Increasing aortic diameter is a demonstrated risk factor for TAD, easy assessment of this parameter by various imaging methods concludes a diameter of 5.0–5.5 cm as an inflection point for elective surgical repair based on predictive risk analyses of dissection, rupture, and death [1]. However, accumulating evidence shows that many patients with acute TAD have diameters <5.5 cm [6], indicating an urgent need of lowering this prophylactic indicator for surgical treatment of TAD patients without connective tissue disorders or aortitis.

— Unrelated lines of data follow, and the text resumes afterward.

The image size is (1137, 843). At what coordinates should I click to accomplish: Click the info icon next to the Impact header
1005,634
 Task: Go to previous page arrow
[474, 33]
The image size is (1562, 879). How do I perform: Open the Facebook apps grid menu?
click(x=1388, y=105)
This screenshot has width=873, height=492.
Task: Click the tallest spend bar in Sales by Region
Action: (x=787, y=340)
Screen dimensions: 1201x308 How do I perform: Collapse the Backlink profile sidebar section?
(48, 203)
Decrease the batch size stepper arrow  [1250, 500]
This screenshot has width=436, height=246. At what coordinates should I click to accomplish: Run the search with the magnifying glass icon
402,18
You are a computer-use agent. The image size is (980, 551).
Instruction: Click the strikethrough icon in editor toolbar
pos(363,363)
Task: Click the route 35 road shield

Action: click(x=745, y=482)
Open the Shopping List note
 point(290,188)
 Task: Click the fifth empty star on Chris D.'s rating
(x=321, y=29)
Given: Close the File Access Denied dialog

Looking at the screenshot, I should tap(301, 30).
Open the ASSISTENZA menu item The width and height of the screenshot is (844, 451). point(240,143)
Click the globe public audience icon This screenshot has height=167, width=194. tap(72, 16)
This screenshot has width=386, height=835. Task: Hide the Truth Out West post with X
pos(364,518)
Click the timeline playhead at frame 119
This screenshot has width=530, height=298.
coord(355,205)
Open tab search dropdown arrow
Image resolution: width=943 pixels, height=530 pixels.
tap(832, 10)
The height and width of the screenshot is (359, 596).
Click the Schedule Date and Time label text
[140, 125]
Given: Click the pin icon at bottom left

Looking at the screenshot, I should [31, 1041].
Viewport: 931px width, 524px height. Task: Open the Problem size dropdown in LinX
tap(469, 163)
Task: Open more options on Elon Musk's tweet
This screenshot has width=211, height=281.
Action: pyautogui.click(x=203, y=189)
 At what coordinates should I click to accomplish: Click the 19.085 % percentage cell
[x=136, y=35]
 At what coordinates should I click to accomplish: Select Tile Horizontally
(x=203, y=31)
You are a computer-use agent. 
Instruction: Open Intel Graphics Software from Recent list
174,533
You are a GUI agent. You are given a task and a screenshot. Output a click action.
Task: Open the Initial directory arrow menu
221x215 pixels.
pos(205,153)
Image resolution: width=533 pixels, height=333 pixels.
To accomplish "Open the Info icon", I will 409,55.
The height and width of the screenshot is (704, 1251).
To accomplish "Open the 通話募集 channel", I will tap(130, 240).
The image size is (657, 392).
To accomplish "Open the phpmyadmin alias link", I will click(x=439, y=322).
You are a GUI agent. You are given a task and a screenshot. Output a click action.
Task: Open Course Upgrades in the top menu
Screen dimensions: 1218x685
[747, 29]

Nevertheless, the above IRAD study also found that mortality was not associated with aortic diameter and did not differ significantly across the 2 to 10 cm subgroups, leading to the difficulty of setting up a single threshold aortic diameter for predicting dissection, rupture, and death risks in all patients [6]. It is notable that undiagnosed patients with inherited TAD and aortitis in the entire population make it even more difficult to set up a precise cutoff point as a surgical indicator because these patients have high risks of dissection and rupture at a small or even normal aortic size.

In addition to circumferential dilatation, the longitudinal enlargement of proximal aorta has been studied and considered a more reliable risk predictor for aortic dissection due to the fact that aortic diameter enlarges by 16.9% to 31.9%, while the aortic length increases by only 2.7% to 5.4% when dissection occurs [242,243,244]. Despite continuous elongation of the ascending aorta with aging [245,246,247,248], Krüger et al. [246,249,250] found that ascending aortic length was significantly increased in both dissected and pre-dissection aortas when compared with healthy controls, and their studies proposed a score including both ascending aortic diameter (4.5 to 5.4 cm) and length (12 cm) as indicators for preventative surgical repair.

Aortic curvature and angulation usually present with ascending aortic elongation due to limited space in the superior mediastinum. In a recent study, Della Corte et al. [252] confirmed aortic elongation in aneurysmal and dissected patients, they also found that the angle between the ascending axis and arch axis was significantly narrower than that in the control aortas and suggested that an ascending-arch angle <130° appears to be a highly sensitive independent predictor of aortic dissection. However, the specificity of the 130°-angle is low, and it requires further study to analyze the pre-dissection data to validate its clinical value.